Yes that is correct. My point was only that adhering to strict laws like that is pretty ingrained. But you are correct that you as a foreign consumer is not protected by those laws, so it is up to me to uphold my promise to the customer, and up to you to trust that I will.
Thorbjorn, I can not think of a start up loudspeaker company that I want to see succeed more than yours.
I think the American market is potentially your biggest market, as North America has larger rooms than elsewhere. However the American market is now very much married to AV, especially so this forum.
Now, people have a hard time seeing dead ends. The dead end I'm referring to is the absurdity of a 15 channel receivers, at 7 odd K a pop, weighing 75 lb.! There are going to be some very sore heads, and unhappy customers, when on of those 30 plus power transistors goes short circuit and the whole contraption goes into protect mode just out of warranty. Sure as night follows day, quite a few will, given past experience. So the need for active speakers is now greater than ever.
The market is shifting to AV. This is true right across the spectrum. More and more orchestras are going on line. The BPO leading the way with high quality loss less audio, and they are now getting the hang of their Atmos recordings. Opera is an absolute fit for AV.
So that brings me to advise you that you really do need to introduce an active center as soon as possible. You already have a huge advantage as your systems have coaxial drivers as a core part of the design. Being active is a huge plus, as a center speaker has to be placed where it has to be. So this makes a standard passive crossover a severe limitation, as the handling of the transition frequency is different for literally every customer and different if that customer changes rooms, or moves house. Being able to customize this is crucial to exemplary speech intelligibility and all round performance. My experience with AV has driven that home to me.

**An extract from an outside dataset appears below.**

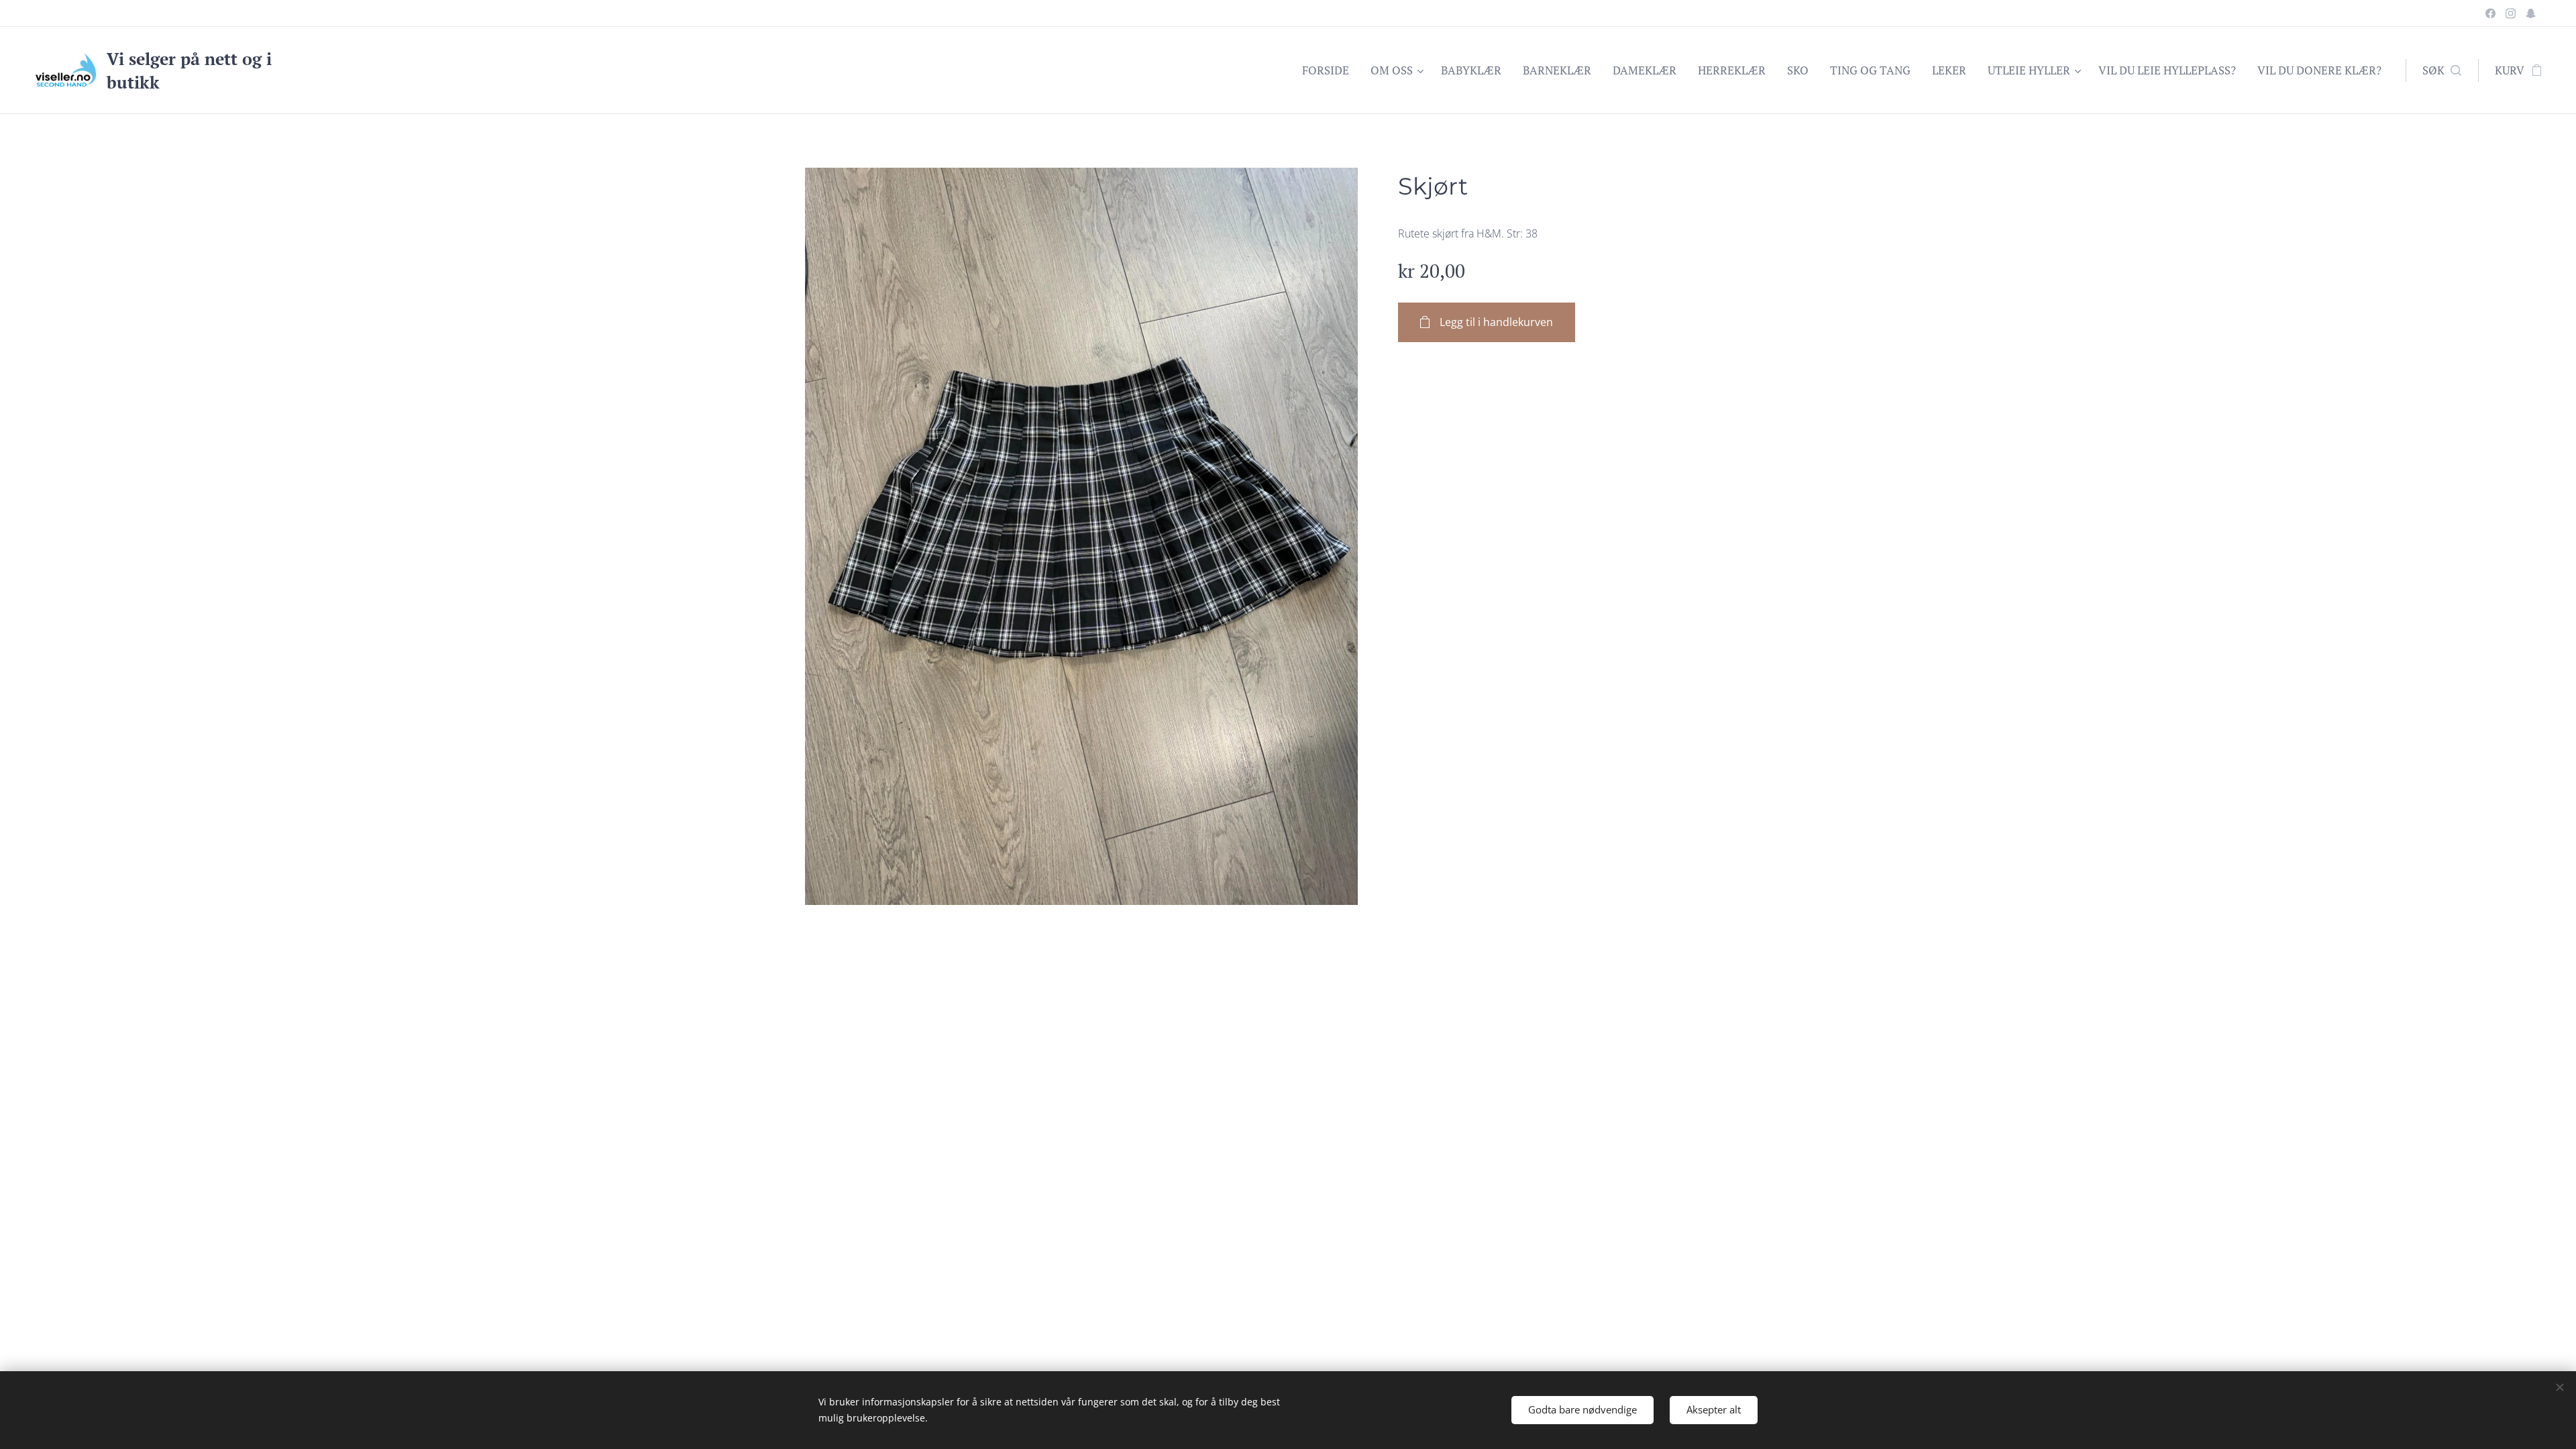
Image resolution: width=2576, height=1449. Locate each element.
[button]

I do hope your driver supply is secure. The one time I ventured into speaker production was with my design that won the audiophile sound off run by Stereophile. There was assistance to get production going. The key to the design was a certain Focal driver. That driver was discontinued by Focal before the end of the first production run! So that ended that endeavor for me.
I do think you need some sort of presence in America if this is to succeed. I trust your design is easily user serviceable, so that a failed driver or electronic failure could be quickly solved by the customer by just swapping driver, or the electronics. This would be a massive advantage over receivers, for which service is a nightmare.
So I think you will need at a minimum a US location for parts, so that customers have a quick turnaround via UPS or FedEx, not have to ship and receive internationally.
These are my thoughts, and I will send you a PM later.